THE TASK:
Arrange the section of the data that opens with the line containing "Describe the element at coordinates (884, 26)" and closes with the line containing "The height and width of the screenshot is (1080, 1920). In", both included, as a Markdown table. Use the columns No. and Text, give each line's row number, and omit blank lines.

RECORDS FOR PROCESSING:

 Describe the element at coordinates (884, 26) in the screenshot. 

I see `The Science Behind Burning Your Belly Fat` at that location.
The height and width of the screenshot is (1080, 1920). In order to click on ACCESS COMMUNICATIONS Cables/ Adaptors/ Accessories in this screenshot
...
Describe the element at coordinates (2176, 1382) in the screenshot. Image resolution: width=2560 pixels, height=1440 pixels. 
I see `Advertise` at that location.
---
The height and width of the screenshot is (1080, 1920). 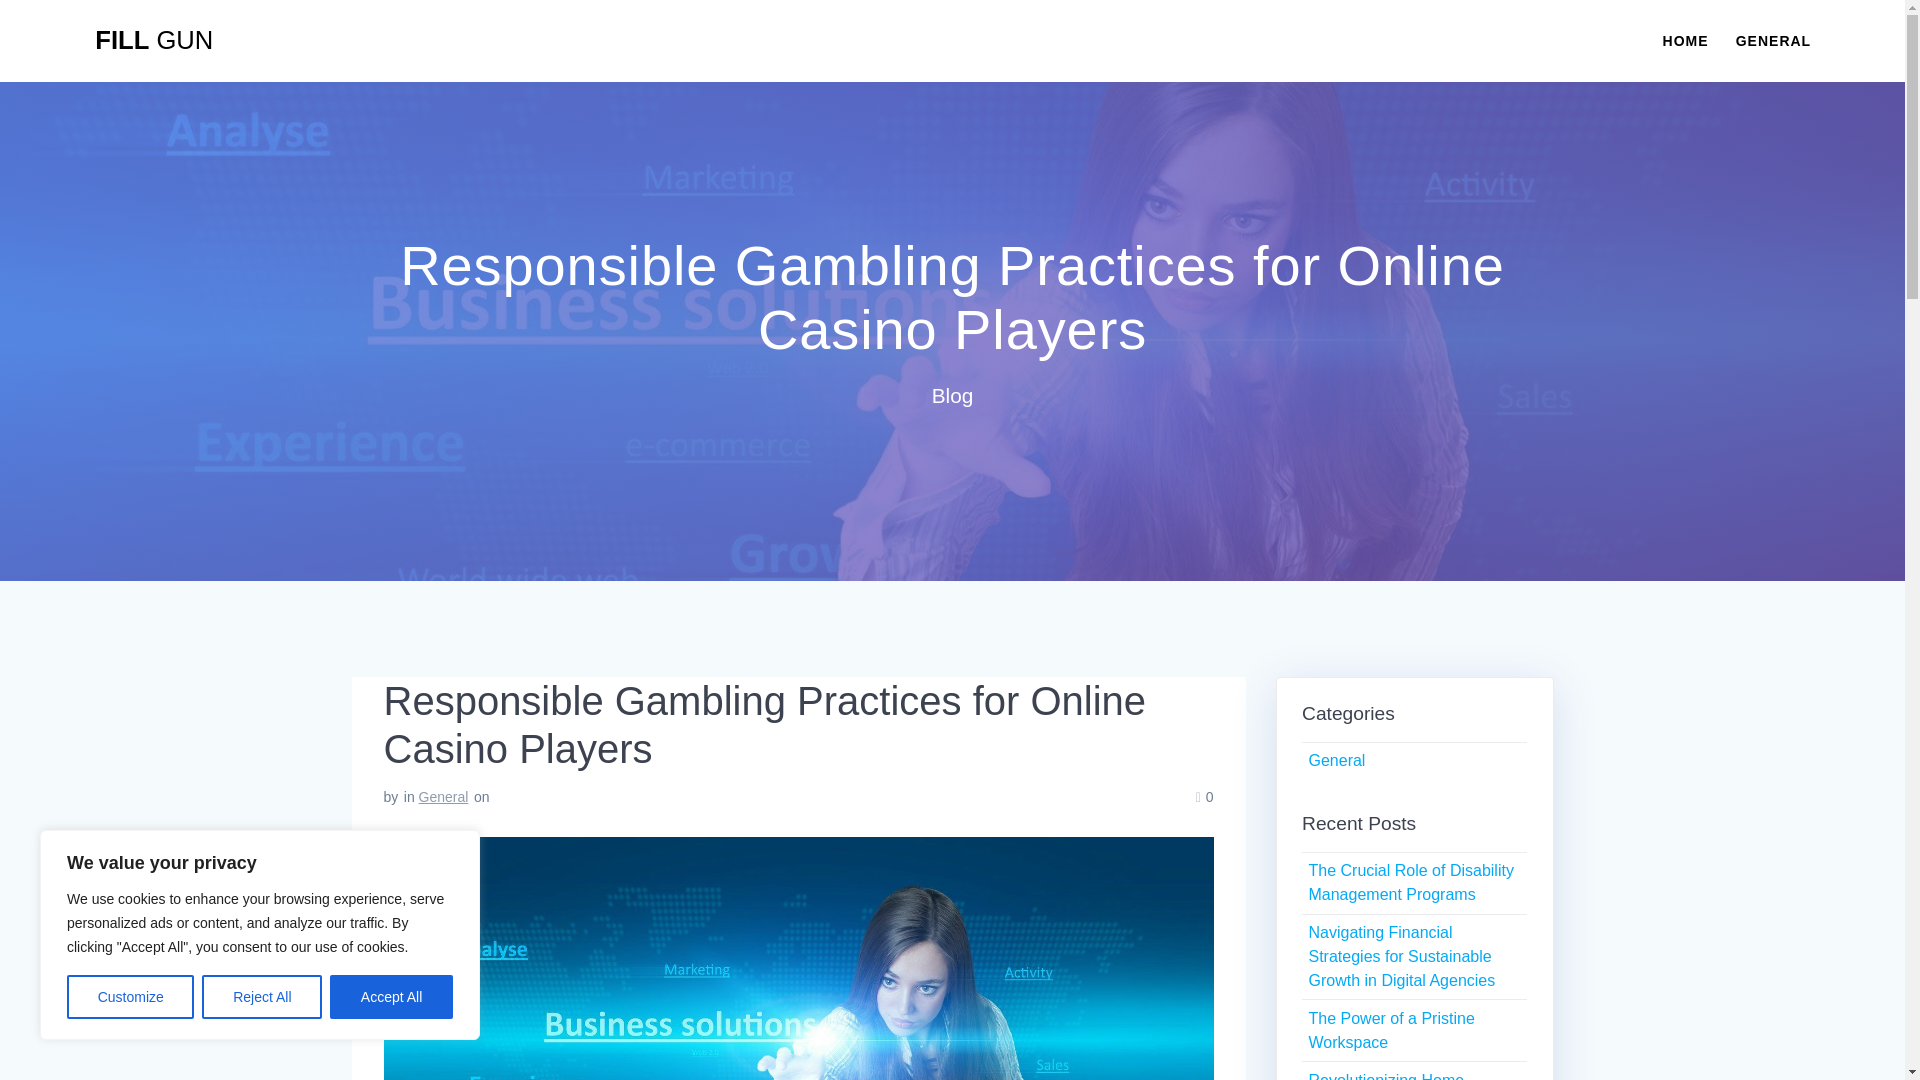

COMPLETE ANSWER:
| No. | Text |
|---|---|
| 1 |  Describe the element at coordinates (884, 26) in the screenshot.  |
| 2 | I see `The Science Behind Burning Your Belly Fat` at that location. |
| 3 | The height and width of the screenshot is (1080, 1920). In order to click on ACCESS COMMUNICATIONS Cables/ Adaptors/ Accessories in this screenshot |